• [ВЫБРАННЫЙ ФРАГМЕНТ]
....

Правда, сменил его на этом посту еще один (и куда более глубокий и сильный!) противник НЭПа — Троцкий. Впрочем, это было компромиссное назначение, которое стало одной из ступенек ухода Троцкого из советской политической элиты. Рыкову пришлось терпеть Льва Давидовича на этой должности до ноября 1927 года — и только тогда Главный концессионный комитет возглавил Владимир Ксандров — управленец, в котором Алексей Иванович был уверен, помня его по дореволюционному Саратову. Ксандров имел опыт руководства крупным банком, несколько лет служил председателем правления Российского общества добровольного воздушного флота «Добролет». Словом, это был настоящий советский «капиталист» нэповских времен. Но в доксандровские времена Рыкову пришлось немало сил потратить на борьбу с Пятаковым, который не упускал случая, чтобы покритиковать «рыночный хаос».
Писатель Илья Эренбург [РГАКФД. 0-376079]
На XIII партийном съезде Рыков дал настоящий бой всем критикам НЭПа. Достаточно вспомнить одну его филиппику: «К моему величайшему изумлению, в газетах печатают статью на тему „Конец нэпа“. Это же глупость! Какой там, к черту, конец нэпа, когда учитель умирает с голоду, количество рабочих равно 40 % довоенного количества… в стране более 1 миллиона безработных и 400 миллионов дефицита в обрезанном бюджете! При таком положении писать о конце нэпа — значит не понимать решительно ничего. Ведь нэп кончится тогда, когда мы достигнем высшей стадии развития хозяйства»[101]
. Рыков давно понял, что спорить с оппонентами НЭПа следует на понятном для широких масс языке, в мажоре, с эмоциональным перехлестом. «Какой там, к черту, конец нэпа, когда учитель умирает с голоду» — это звучало хлестко, сильно. И ответственность за постоянные неурядицы, за трудную жизнь трудящихся Рыков элегантно переносил на противников спасительного НЭПа, который действительно позволял оживить предприятия и крестьянские хозяйства. Ведь главный мотор НЭПа — энергичная торговля, с изменениями цен в зависимости от спроса.Спорить с ним тогда решались только самые известные или самые оголтелые. Тем более что стало очевидным, что в послевоенные годы капитализм залечил раны, пошел на некоторые компромиссы и снова усилился. Это признавали почти все — и скорой мировой революции ожидали всё с меньшим энтузиазмом. Левым после этого стало труднее. Но убедил ли Рыков противников? Тех, для кого критика НЭПа означала, кроме прочего, борьбу за гегемонию в партии, — безусловно, нет. Они отступали, соглашались с необходимостью «уступки частнику», но проходил месяц, а то и неделя — и снова начиналась критика очередных провалов в экономике, а вместе с ней — и нападки на НЭП в целом. Так продолжалось бесконечно — и Рыков уже был готов к самым жестким способам борьбы с левой оппозицией, вплоть до арестов.

....

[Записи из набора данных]
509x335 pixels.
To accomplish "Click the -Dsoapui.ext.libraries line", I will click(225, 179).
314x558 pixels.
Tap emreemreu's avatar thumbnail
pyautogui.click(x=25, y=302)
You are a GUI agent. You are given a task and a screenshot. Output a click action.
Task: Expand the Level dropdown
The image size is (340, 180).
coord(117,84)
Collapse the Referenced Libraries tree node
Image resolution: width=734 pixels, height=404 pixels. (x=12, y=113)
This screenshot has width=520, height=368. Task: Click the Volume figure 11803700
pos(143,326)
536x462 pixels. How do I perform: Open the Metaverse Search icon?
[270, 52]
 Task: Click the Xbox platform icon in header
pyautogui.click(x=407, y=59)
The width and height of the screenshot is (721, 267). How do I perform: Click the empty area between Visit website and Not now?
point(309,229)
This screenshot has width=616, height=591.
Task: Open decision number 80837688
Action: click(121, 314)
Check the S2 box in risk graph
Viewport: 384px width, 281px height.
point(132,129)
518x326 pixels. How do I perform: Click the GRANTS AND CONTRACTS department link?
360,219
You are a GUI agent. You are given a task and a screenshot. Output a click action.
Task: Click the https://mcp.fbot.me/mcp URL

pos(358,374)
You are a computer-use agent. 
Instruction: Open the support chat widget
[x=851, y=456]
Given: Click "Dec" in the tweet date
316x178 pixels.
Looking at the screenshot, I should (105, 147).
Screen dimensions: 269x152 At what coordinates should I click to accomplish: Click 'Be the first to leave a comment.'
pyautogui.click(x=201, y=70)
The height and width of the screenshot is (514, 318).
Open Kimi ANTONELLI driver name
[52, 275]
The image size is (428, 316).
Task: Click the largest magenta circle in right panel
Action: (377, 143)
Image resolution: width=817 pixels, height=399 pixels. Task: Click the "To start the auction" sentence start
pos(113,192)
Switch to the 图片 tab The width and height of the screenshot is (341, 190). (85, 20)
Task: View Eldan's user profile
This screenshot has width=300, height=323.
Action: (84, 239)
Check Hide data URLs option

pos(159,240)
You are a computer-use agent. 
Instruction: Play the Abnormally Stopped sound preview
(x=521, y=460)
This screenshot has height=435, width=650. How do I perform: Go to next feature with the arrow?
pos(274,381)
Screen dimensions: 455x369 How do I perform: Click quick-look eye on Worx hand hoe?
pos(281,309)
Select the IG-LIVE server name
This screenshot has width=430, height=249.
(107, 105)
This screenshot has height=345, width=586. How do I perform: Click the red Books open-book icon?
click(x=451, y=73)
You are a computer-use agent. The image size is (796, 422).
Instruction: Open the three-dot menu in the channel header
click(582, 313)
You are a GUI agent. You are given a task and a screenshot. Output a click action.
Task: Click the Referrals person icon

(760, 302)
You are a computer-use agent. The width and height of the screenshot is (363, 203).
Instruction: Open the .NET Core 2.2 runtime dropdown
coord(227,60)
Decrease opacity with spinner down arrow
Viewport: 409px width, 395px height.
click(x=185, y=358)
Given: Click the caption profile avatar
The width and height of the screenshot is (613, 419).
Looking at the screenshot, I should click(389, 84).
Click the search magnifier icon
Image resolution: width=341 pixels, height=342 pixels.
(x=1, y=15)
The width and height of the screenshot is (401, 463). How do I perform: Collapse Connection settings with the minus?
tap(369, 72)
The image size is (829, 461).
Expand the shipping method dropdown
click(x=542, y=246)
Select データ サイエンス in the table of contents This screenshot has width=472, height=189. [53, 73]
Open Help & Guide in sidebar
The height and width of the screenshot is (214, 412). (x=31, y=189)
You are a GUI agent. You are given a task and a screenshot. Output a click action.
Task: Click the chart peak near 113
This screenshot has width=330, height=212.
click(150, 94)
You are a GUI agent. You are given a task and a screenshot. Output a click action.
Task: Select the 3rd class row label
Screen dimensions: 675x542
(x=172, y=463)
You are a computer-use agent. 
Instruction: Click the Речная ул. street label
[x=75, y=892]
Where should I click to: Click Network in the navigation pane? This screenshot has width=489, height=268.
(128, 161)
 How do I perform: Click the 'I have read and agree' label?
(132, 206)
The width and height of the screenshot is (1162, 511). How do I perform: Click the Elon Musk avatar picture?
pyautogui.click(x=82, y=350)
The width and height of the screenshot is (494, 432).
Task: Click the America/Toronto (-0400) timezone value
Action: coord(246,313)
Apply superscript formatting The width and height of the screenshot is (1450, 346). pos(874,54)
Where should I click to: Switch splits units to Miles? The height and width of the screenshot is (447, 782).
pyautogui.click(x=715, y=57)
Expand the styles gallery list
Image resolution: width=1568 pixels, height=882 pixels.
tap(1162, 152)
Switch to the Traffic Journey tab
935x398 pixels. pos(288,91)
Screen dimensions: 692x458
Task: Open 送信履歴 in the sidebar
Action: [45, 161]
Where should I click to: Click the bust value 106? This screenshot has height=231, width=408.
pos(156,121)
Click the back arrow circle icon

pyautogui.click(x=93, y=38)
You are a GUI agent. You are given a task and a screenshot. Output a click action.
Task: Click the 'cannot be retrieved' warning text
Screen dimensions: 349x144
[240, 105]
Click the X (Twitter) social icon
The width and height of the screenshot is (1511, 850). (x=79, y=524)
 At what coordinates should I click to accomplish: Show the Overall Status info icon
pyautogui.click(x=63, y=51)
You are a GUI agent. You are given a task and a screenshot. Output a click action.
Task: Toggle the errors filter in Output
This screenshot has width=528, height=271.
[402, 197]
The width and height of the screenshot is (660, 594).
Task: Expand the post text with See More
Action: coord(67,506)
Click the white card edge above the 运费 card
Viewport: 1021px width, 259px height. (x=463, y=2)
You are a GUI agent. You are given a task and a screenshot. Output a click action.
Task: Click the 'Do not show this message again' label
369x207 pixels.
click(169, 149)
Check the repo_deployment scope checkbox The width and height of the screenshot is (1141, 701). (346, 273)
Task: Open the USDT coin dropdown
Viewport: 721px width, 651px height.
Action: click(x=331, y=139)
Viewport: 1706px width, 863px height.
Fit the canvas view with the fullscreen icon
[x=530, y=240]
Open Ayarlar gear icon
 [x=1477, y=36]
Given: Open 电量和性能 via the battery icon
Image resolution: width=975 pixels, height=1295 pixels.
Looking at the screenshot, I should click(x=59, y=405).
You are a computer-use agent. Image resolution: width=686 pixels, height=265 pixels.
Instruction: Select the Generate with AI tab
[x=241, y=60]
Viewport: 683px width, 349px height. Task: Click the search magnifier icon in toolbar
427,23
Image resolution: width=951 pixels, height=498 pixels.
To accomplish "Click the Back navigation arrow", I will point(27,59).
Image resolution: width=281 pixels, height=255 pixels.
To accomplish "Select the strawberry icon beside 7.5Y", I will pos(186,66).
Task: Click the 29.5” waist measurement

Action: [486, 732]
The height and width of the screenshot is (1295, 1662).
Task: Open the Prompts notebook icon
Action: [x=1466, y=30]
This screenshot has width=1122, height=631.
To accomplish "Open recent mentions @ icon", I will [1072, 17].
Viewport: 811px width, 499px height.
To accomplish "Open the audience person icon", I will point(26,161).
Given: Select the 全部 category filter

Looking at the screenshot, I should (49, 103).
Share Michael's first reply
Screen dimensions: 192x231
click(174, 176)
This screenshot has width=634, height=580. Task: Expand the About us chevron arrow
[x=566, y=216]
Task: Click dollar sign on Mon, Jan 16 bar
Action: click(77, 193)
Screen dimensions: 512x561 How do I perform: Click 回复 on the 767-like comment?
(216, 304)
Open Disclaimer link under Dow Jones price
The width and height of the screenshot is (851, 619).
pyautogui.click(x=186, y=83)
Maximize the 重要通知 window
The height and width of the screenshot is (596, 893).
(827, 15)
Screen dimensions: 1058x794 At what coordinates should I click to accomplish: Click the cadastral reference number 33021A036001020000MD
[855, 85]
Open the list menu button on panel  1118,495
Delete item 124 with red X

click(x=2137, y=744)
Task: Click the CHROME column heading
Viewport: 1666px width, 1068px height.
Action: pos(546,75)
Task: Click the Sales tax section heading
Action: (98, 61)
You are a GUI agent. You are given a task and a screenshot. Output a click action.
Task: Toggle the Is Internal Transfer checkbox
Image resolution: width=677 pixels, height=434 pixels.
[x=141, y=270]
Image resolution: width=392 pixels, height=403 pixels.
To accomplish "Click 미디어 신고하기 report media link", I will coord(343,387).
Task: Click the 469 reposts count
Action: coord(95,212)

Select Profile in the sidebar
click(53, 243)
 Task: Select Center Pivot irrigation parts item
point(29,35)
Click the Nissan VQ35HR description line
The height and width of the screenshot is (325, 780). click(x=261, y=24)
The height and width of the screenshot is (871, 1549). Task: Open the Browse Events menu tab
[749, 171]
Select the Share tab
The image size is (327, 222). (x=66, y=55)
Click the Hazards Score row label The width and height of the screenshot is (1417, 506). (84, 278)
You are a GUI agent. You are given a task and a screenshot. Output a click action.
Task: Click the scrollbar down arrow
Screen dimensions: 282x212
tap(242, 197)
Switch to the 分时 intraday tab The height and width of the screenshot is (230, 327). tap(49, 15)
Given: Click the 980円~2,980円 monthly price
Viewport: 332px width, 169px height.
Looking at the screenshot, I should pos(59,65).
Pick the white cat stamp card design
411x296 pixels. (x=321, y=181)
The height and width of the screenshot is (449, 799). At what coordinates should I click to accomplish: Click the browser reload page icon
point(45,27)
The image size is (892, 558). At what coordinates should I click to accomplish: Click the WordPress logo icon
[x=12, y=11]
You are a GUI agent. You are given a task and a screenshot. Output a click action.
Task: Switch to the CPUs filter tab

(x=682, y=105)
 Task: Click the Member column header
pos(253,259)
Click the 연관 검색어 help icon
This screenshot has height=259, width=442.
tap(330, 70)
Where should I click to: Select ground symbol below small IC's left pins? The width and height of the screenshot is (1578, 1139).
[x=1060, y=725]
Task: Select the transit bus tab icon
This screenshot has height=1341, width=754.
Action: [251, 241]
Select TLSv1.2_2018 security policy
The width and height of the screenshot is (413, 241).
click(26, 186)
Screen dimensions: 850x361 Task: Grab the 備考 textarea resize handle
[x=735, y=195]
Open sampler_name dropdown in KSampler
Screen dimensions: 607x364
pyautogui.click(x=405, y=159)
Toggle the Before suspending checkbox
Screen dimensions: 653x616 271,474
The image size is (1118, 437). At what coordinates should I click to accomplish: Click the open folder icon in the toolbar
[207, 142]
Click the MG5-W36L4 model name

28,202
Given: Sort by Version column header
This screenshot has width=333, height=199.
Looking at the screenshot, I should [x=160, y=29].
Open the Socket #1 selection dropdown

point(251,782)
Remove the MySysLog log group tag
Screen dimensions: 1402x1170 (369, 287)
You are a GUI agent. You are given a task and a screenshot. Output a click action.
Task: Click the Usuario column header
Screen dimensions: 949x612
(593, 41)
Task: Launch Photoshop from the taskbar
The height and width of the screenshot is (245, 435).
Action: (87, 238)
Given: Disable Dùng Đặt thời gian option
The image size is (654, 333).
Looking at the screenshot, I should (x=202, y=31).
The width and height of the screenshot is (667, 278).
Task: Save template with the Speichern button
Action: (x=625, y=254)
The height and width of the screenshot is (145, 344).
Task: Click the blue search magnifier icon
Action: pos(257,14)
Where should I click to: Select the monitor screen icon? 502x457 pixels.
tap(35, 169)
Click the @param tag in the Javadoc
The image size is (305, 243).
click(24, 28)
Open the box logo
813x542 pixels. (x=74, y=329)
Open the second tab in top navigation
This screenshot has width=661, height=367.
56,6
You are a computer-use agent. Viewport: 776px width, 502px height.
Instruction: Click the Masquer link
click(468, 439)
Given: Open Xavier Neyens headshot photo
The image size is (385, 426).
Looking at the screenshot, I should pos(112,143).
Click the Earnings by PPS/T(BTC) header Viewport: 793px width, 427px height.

....

• [ЗАДАНИЯ К УПРАЖНЕНИЮ]
1. Ответьте по фрагменту о Рыкове и НЭПе:
(а) До какого месяца и года Рыкову пришлось терпеть Троцкого во главе Главного концессионного комитета?
(б) На каком съезде Рыков дал бой всем критикам НЭПа?
(в) Что во фрагменте названо главным мотором НЭПа?
2. Соберите из списка все строки, где встречается строка «person».

• [ОТВЕТЫ]
1.
(а) До ноября 1927 года.
(б) На XIII партийном съезде.
(в) Энергичная торговля, с изменениями цен в зависимости от спроса.

2.
Task: Click the Referrals person icon
To accomplish "Open the audience person icon", I will point(26,161).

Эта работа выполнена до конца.